1. How does googlebot find these keywords and match them up with unrelated sections?
2. Should I put something on my robot.txt file (to be created) to prevent googlebot (and other bots) from making search requests that lead nowhere and just adds to server load?
3. Is there anything else that I can do to prevent these useless searches from occurring?


Old Photos of Japan – Japan in the 1850s~1960s (100% txp)
MeijiShowa – Stock photos of Japan in the 1850s~1960s (100% txp)
JapaneseStreets.com – Japanese street fashion (mostly txp)

Offline

#2 2010-10-14 04:28:41

colak
Admin
From: Cyprus
Registered: 2004-11-20
Posts: 9,254
Website GitHub Mastodon Twitter

Re: Googlebot goes berserk on my site

Google’s webmaster tools, ask for the search query in your site which is then used. Not sure where I saw this but I think that I can narrow it down to google sitemaps.


Yiannis
——————————
NeMe | hblack.art | EMAP | A Sea change | Toolkit of Care
I do my best editing after I click on the submit button.

Offline

#3 2010-10-14 06:36:25

Kjeld
Member
From: Tokyo, Japan
Registered: 2005-02-05
Posts: 453
Website

Re: Googlebot goes berserk on my site

colak wrote:

Google’s webmaster tools, ask for the search query in your site which is then used. Not sure where I saw this but I think that I can narrow it down to google sitemaps.

Google’s webmaster tools has no data yet for MeijiShowa.com.


Old Photos of Japan – Japan in the 1850s~1960s (100% txp)
MeijiShowa – Stock photos of Japan in the 1850s~1960s (100% txp)
JapaneseStreets.com – Japanese street fashion (mostly txp)

Offline

#4 2010-10-14 11:01:25

gaekwad
Server grease monkey
From: People's Republic of Cornwall
Registered: 2005-11-19
Posts: 4,482
Bitbucket GitHub

Re: Googlebot goes berserk on my site

I’ve had great success with rah_sitemap in taming GoogleBot. You can also set the GoogleBot crawl rate in GWT, which should help.

Offline

#5 2010-10-14 11:21:33

Kjeld
Member
From: Tokyo, Japan
Registered: 2005-02-05
Posts: 453
Website

Re: Googlebot goes berserk on my site

Thanks, Pete & Yiannis.

What I really want to know though is: how does googlebot find these keywords and match them up with unrelated sections?

Can googlebot somehow get into the database to get to the keywords?

Last edited by Kjeld (2010-10-14 11:22:22)

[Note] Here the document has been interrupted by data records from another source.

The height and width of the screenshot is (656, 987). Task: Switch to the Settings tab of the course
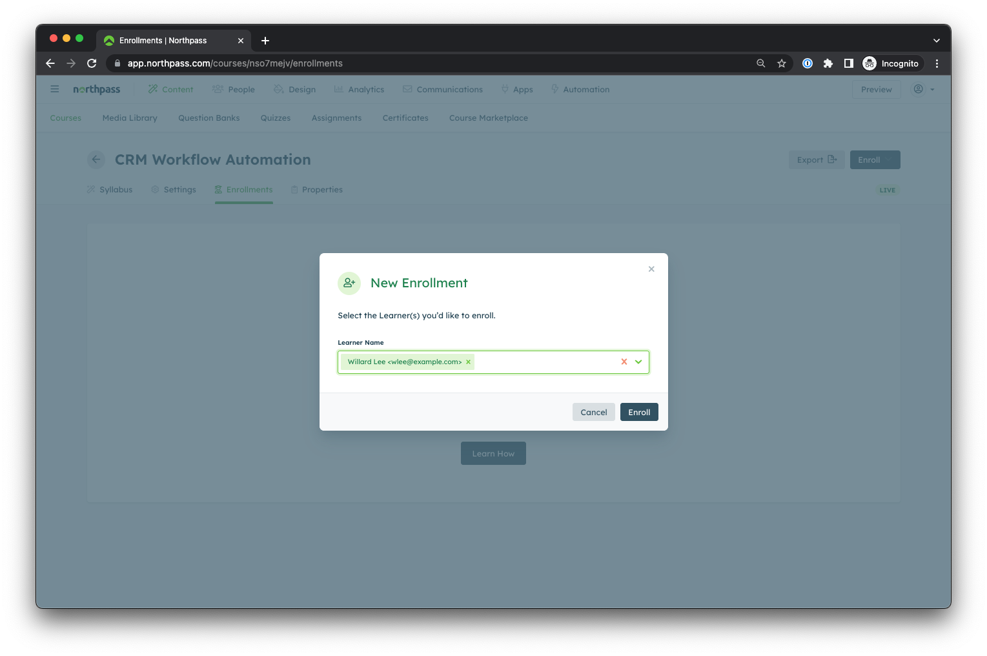pyautogui.click(x=179, y=189)
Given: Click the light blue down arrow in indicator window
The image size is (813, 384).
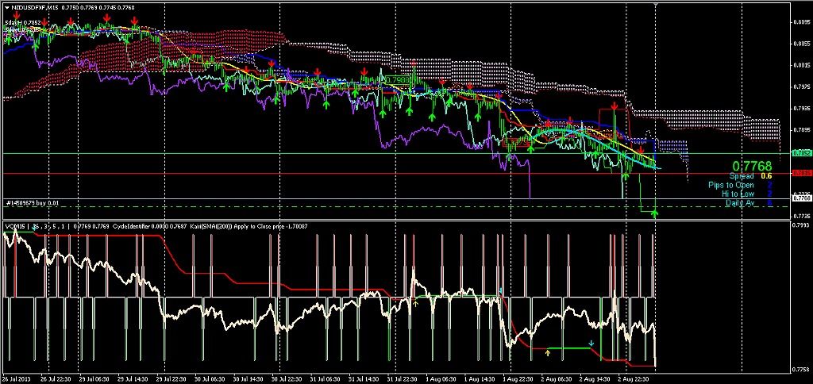Looking at the screenshot, I should click(x=590, y=344).
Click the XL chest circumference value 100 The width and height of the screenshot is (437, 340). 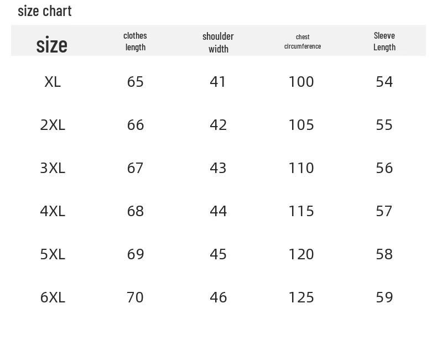tap(301, 82)
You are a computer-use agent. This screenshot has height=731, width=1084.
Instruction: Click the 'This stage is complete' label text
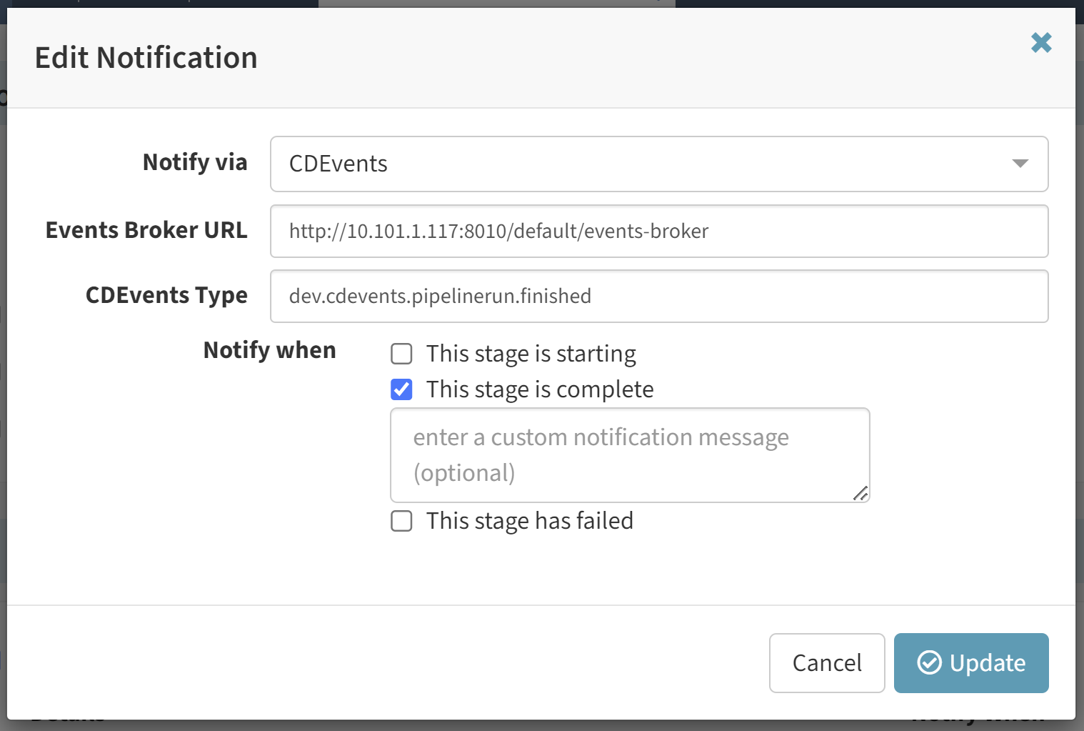click(540, 389)
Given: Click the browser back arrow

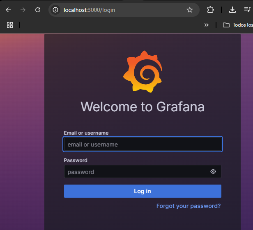Looking at the screenshot, I should click(8, 10).
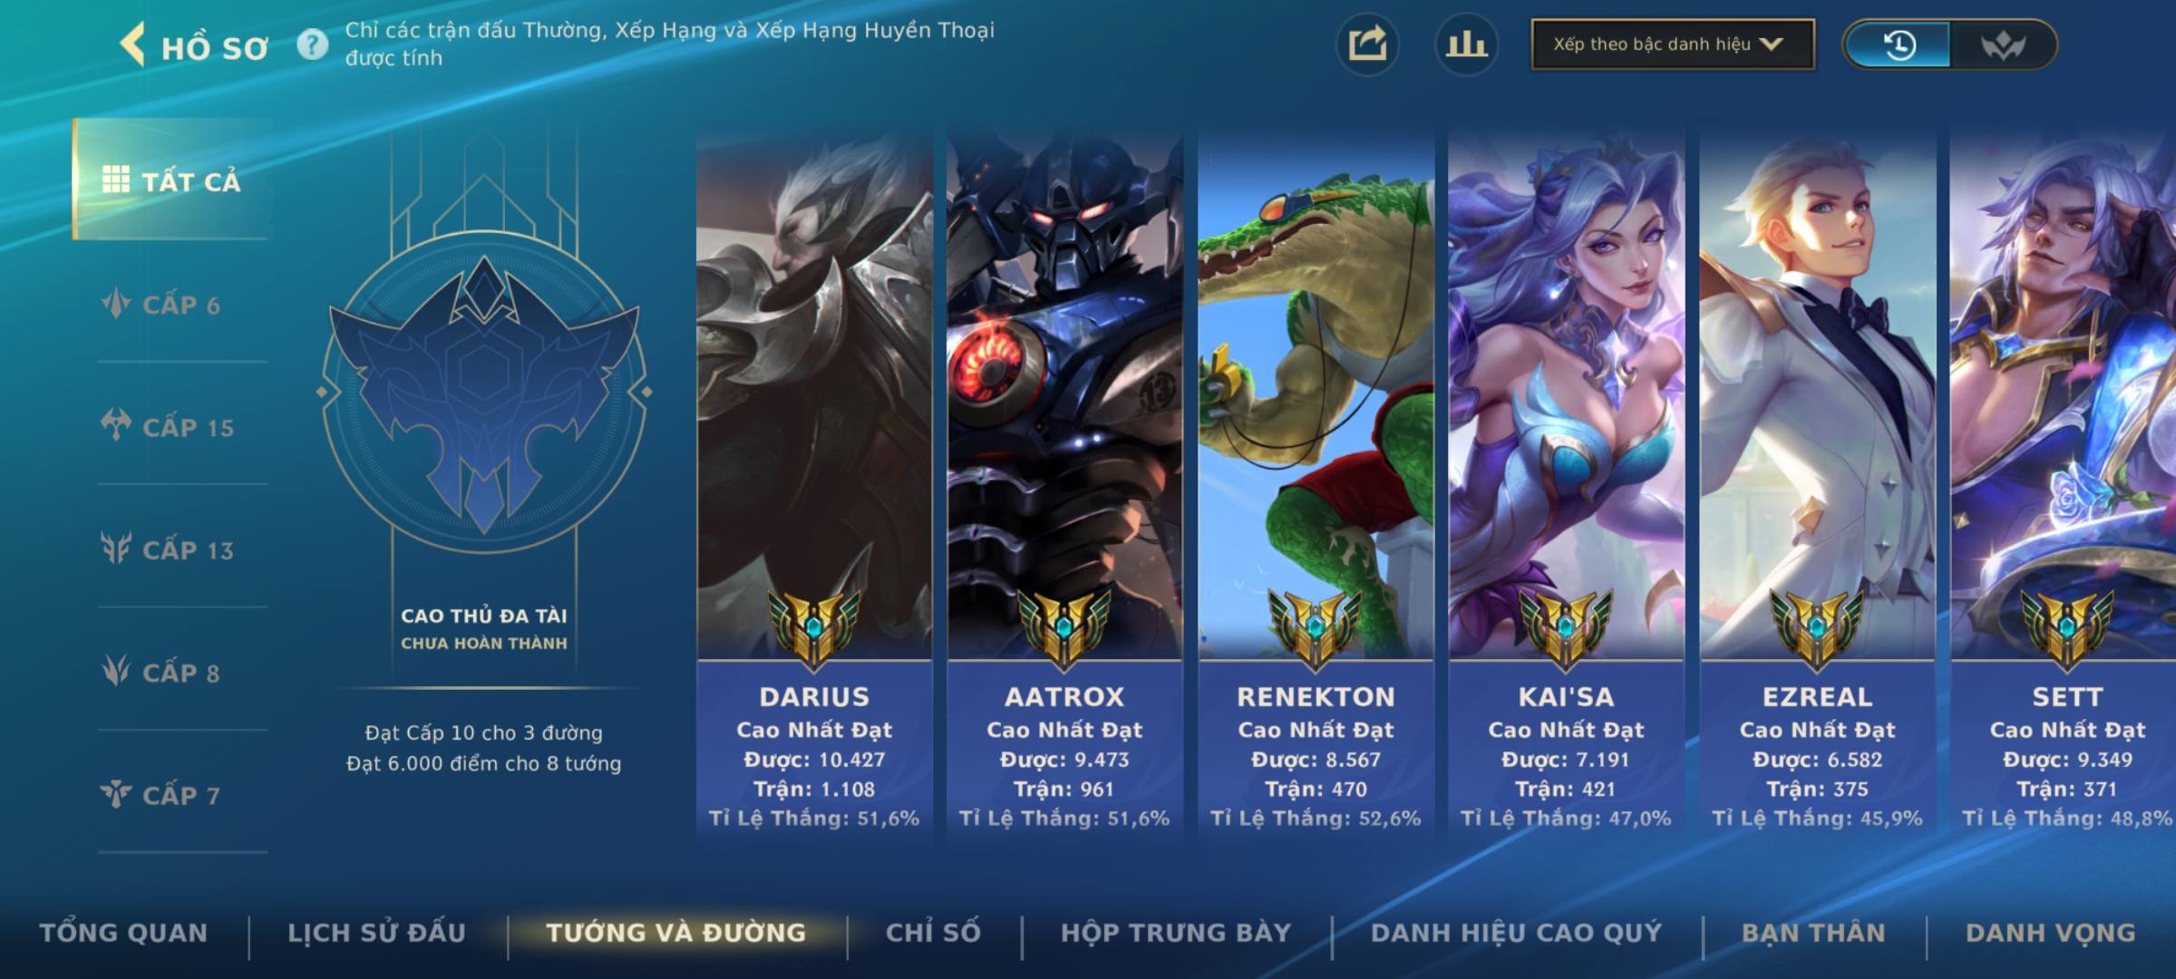Filter list by Cấp 13 tier

pos(168,549)
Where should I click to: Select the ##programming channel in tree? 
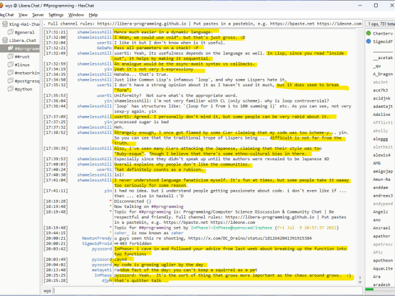click(28, 48)
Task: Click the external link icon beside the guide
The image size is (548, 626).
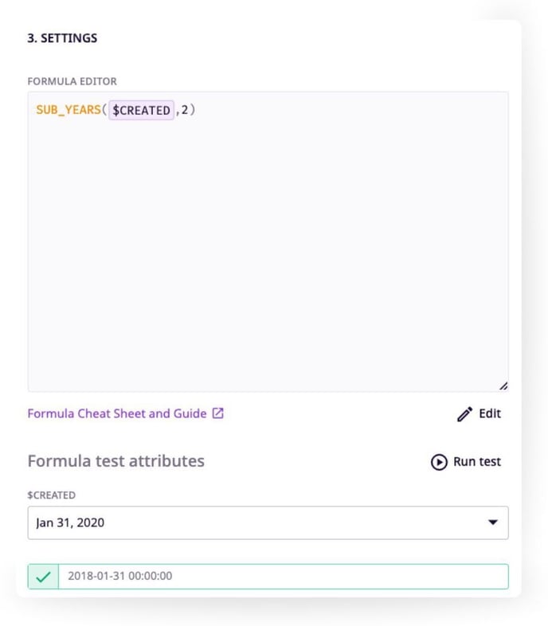Action: pyautogui.click(x=217, y=414)
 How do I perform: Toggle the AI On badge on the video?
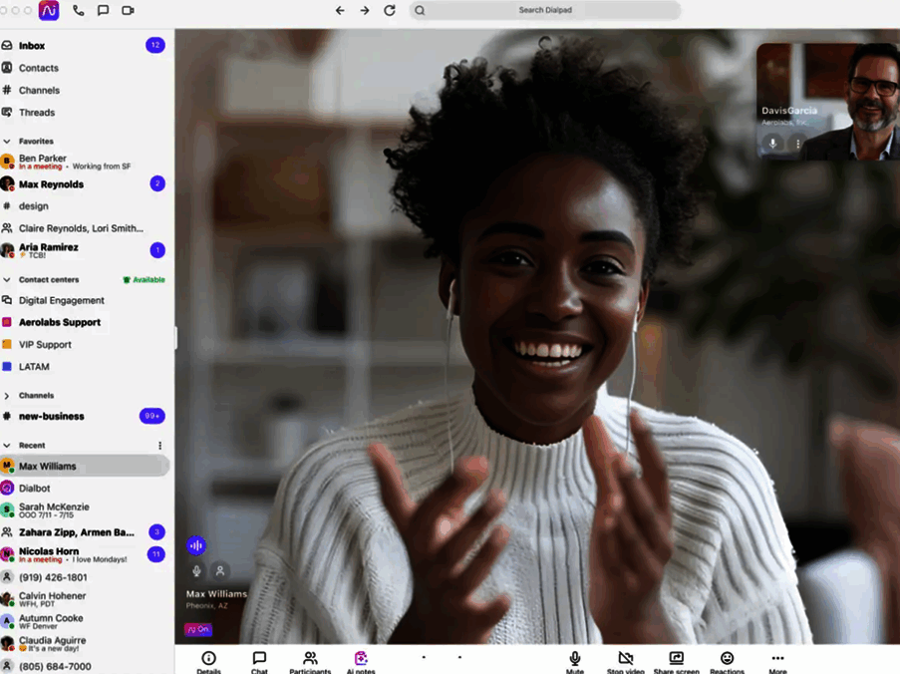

Old Photos of Japan – Japan in the 1850s~1960s (100% txp)
MeijiShowa – Stock photos of Japan in the 1850s~1960s (100% txp)
JapaneseStreets.com – Japanese street fashion (mostly txp)

Offline

#6 2010-10-14 11:51:09

Gocom
Developer Emeritus
From: Helsinki, Finland
Registered: 2006-07-14
Posts: 4,533
Website

Re: Googlebot goes berserk on my site

GoogleBots job is to crawl, and you are linking the pages (map/calendar) with ‘keywords’ parameters. End results is that GoogleBot is going to try the keywords you are using and tries to find something new to index.

You could block those ‘filtered’ pages with Robots.txt by telling Google to not use ‘keywords’ parameter. Afterall, only thing that those filtered pages do, is that they spread the same content across multiple addresses and dublicated content is really newer a good thing. Plus it wastes bandwidth.

For example adding something like:

User-agent: *
Disallow: /maps/?keywords=*
Disallow: /calendar/?keywords=*

To your robots.txt tells the google not to use keywords.

Kjeld wrote:

Can googlebot somehow get into the database to get to the keywords?

No.

Last edited by Gocom (2010-10-14 12:01:07)

Offline

#7 2010-10-14 12:09:13

Kjeld
Member
From: Tokyo, Japan
Registered: 2005-02-05
Posts: 453
Website

Re: Googlebot goes berserk on my site

Thanks a lot, Jukka. I was wondering how to phrase the Disallow. Your samples help.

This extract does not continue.